Auf der Homepage Ihrer Website finden Sie ein Video über das Equal Rights Amendment, in dem Sie oben ohne zu sehen sind. Wie nutzen Sie Nacktheit als politisches Mittel?
Wenn ich ein Dichter wäre, würde ich Gedichte schreiben; wenn ich ein Sänger wäre, würde ich ein Lied singen. Ich bin eine Künstlerin, also nutze ich die mir gegebenen Mittel, um Veränderungen anzuregen. In diesem Video bekenne ich mich zu meiner Sexualität und setze sie für die Rechte der Frauen ein. Ich möchte die Menschen über die ERA informieren, egal wie. Wenn sie das Video sehen, in dem ich mich nackt herumwälze, dann haben sie es verstanden, und ich habe erreicht, was ich erreichen wollte.

Wann hast du begonnen, Kunst, Aktivismus und Nacktheit miteinander zu verbinden?
Meine Freundin Sarabeth Stroller hat mich zu dem Film Free the Nipple inspiriert . Sie war auch die erste Person, die mir von der ERA erzählte. Ich war mir des geschlechtsspezifischen Lohngefälles in den USA bewusst, und Sarabeth erzählte mir, dass das Equal Rights Amendment nie ratifiziert worden war, etwa zwei Tage nach meiner Installation in der Hole Gallery. Dieses Gespräch wirkte sich schließlich auf die Performance und meine Arbeit in den nächsten Jahren aus.

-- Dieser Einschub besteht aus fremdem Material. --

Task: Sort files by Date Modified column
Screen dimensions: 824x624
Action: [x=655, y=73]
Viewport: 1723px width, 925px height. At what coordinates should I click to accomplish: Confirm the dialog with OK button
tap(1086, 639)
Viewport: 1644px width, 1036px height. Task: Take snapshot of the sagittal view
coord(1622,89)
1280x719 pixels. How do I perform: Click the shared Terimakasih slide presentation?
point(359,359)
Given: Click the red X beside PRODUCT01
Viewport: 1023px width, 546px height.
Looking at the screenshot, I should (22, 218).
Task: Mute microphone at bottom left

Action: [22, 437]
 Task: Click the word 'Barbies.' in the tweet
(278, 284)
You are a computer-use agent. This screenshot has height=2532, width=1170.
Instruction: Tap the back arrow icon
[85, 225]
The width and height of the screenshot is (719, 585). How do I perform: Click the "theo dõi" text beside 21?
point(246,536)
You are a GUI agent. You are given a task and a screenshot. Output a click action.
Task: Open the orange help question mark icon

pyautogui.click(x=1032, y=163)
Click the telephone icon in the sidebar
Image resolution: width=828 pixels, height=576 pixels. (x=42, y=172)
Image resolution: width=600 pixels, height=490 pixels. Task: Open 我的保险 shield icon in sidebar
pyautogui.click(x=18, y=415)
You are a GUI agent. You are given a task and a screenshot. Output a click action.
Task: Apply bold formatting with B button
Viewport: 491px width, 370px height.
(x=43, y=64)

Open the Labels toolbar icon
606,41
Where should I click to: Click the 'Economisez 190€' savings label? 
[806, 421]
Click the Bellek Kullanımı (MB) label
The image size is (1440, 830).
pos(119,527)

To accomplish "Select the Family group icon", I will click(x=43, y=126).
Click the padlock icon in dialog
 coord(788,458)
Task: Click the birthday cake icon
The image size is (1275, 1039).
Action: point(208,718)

Sie gehören zu einer Gruppe von kreativen Frauen, die ihre Sichtbarkeit für politische Veränderungen nutzen. Wer setzt sich in Ihrem Netzwerk für die Rechte der Frauen ein?
Patricia Arquette ist eine der wichtigsten Frauenrechtlerinnen der Welt. Was sie mit ihrer Plattform getan hat, ist wirklich eine Inspiration für mich. Ihre Oscar-Rede für Boyhood im Jahr 2015 zum Beispiel, in der sie sich die Zeit nahm, über die Gleichberechtigung von Frauen zu sprechen. Lizzy Jagger hat sich auf den Wandel in der Gesetzgebung konzentriert. Sie ist unglaublich. Sie geht auf den Hill, betritt das Büro eines Kongressabgeordneten und bekommt manchmal auf der Stelle einen Termin. Kamala Lopez hat einen Dokumentarfilm mit dem Titel Equal Means Equal gedreht . Jeder, dem die Rechte der Frauen am Herzen liegen, sollte ihn sehen. Alle Informationen in diesem Film werden auf wirklich unterhaltsame und prägnante Weise präsentiert.

Wer sind andere Künstler, die Sie inspirieren?
Die feministische bildende Künstlerin Carolee Schneemann. Die Art, wie Marilyn Minter Frauen malt, ist so schön und unglaublich. Ai Weiwei ist eine meiner größten Inspirationen als politischer Künstler.

Wie verschiebt Ihre eigene Art von Kunst-Aktivismus die Grenzen der Schönheit, insbesondere in einem so unbeständigen, beunruhigenden politischen Klima?
Ich habe mich immer als Feministin und als Künstlerin gesehen. Ich fühle mich gestärkt, weil ich das Thema meiner eigenen Arbeit bin. Ich möchte, dass sich andere Frauen durch meine feministisch orientierte Arbeit ebenfalls gestärkt fühlen. Es ist die Aufgabe einer Künstlerin, die Gesellschaft zu reflektieren. Ich sehe etwas, das mir nicht gefällt, und zeige es den Menschen durch die Kunst.

Natalie Whites neueste Ausstellung, A Muse Me, in der Bill Brady Gallery in Miami, wird am 11. April eröffnet.